How to populate a drop down menu with file names from a directory as options using PHP?

Question

I'm trying to create a drop down menu that points to a directory and populates a drop down menu with the names of certain files in that directory using PHP.

Here's what I'm working with:

<?php

$path = "pages/"; //change this if the script is in a different dir that the files you want
$show = array( '.php', '.html' ); //Type of files to show

$select = "<select name=\"content\" id=\"content\">";

$dh = @opendir( $path );

while( false !== ( $file = readdir( $dh ) ) ){
    $ext=substr($file,-4,4);
        if(in_array( $ext, $show )){       
            $select .= "<option value='$path/$file'>$file</option>\n";
    }
}  

$select .= "</select>";
closedir( $dh );

echo "$select";
?> 

This bit of code is giving me an errors, and I'm not even really attached to it if there's a better way of trying to accomplish what I'm trying to do.

Answer 1

It would be easier to use glob() because it can handle wildcards.

// match all files that have either .html or .php extension
$file_matcher = realpath(dirname(__FILE__)) . '/../pages/*.{php,html}';

foreach( glob($file_matcher, GLOB_BRACE) as $file ) {
  $file_name = basename($file);
  $select .= "<option value='$file'>$file_name</option>\n";
}

Answer 2

I don't know, which errors you get.
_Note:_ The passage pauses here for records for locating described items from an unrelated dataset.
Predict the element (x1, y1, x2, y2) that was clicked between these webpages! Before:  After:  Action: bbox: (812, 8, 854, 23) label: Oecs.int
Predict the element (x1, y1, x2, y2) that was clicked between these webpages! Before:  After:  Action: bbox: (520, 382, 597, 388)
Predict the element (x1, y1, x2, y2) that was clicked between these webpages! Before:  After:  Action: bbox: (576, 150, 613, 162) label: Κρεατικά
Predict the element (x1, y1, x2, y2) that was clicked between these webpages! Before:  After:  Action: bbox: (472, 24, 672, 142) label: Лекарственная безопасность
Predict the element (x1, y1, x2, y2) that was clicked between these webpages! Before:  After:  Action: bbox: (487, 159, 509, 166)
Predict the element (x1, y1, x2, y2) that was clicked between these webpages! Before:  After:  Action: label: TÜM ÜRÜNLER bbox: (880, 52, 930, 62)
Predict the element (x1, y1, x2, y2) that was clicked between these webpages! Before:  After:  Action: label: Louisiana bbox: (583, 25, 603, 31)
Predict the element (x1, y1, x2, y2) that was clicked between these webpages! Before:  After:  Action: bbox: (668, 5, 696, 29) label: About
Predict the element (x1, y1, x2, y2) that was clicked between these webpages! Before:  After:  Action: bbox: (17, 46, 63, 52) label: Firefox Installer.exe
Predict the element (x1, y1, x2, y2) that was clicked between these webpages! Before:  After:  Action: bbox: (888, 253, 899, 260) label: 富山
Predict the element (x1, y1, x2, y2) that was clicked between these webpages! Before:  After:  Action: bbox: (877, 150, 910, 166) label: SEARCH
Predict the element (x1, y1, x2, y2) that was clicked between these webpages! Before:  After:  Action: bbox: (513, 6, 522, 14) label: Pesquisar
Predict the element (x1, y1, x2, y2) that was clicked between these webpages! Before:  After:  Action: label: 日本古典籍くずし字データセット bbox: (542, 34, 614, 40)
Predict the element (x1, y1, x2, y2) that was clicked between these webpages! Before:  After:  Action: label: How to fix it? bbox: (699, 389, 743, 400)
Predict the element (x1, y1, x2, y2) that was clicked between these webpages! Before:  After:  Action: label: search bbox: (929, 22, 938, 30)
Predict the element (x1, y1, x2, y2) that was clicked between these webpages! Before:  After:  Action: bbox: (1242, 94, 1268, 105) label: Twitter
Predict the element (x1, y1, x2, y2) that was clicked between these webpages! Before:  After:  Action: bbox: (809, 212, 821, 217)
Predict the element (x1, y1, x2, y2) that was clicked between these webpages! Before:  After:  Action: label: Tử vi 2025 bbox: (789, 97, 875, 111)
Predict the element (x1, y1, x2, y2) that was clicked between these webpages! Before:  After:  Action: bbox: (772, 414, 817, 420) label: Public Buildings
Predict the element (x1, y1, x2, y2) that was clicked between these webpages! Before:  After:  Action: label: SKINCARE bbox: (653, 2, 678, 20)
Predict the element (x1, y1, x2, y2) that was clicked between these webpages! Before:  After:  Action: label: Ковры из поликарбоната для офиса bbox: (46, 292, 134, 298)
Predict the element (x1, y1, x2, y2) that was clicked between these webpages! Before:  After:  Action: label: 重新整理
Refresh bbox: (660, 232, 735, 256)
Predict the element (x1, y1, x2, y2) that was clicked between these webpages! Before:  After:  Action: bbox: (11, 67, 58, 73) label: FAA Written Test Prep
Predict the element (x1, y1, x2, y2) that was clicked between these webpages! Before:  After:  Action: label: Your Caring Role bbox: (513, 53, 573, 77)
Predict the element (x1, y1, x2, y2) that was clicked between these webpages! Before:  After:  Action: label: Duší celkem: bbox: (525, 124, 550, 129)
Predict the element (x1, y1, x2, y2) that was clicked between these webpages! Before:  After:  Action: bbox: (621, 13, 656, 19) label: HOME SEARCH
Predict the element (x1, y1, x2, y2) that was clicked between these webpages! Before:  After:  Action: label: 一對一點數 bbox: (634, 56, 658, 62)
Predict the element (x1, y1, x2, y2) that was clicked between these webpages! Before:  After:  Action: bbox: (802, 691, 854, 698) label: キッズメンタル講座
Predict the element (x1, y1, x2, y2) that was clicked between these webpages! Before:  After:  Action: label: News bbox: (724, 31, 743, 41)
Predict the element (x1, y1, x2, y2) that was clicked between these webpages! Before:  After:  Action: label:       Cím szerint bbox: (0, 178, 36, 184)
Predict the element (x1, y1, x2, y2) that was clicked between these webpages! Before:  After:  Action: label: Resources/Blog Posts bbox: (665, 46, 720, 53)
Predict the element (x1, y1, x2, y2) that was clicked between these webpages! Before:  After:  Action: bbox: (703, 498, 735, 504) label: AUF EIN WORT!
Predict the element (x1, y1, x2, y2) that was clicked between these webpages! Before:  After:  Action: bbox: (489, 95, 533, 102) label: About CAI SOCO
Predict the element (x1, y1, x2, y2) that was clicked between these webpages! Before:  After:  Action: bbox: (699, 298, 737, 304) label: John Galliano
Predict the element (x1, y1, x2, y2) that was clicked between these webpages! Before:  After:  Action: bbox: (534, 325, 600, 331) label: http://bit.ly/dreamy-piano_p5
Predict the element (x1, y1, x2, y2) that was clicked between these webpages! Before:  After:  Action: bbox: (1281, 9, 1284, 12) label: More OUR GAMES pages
But I think it won't work with the $show array because you're comparing the last 4 chars of the file with the contents of the array. Instead of $ext=substr($file,-4,4); you could write $ext=substr($file, strrpos( $file, ".")); which gives you the string from the position of the last occurance of ".".

Also I suggest for test reason that you omit the @ opening the directory because I think that the path cannot be found.

Answer 3

You need a full path reference (i.e. /var/www/pages/) instead of just "pages".

Also you might consider using DirectoryIterator object for easily getting to directroy information (if you are using PHP 5).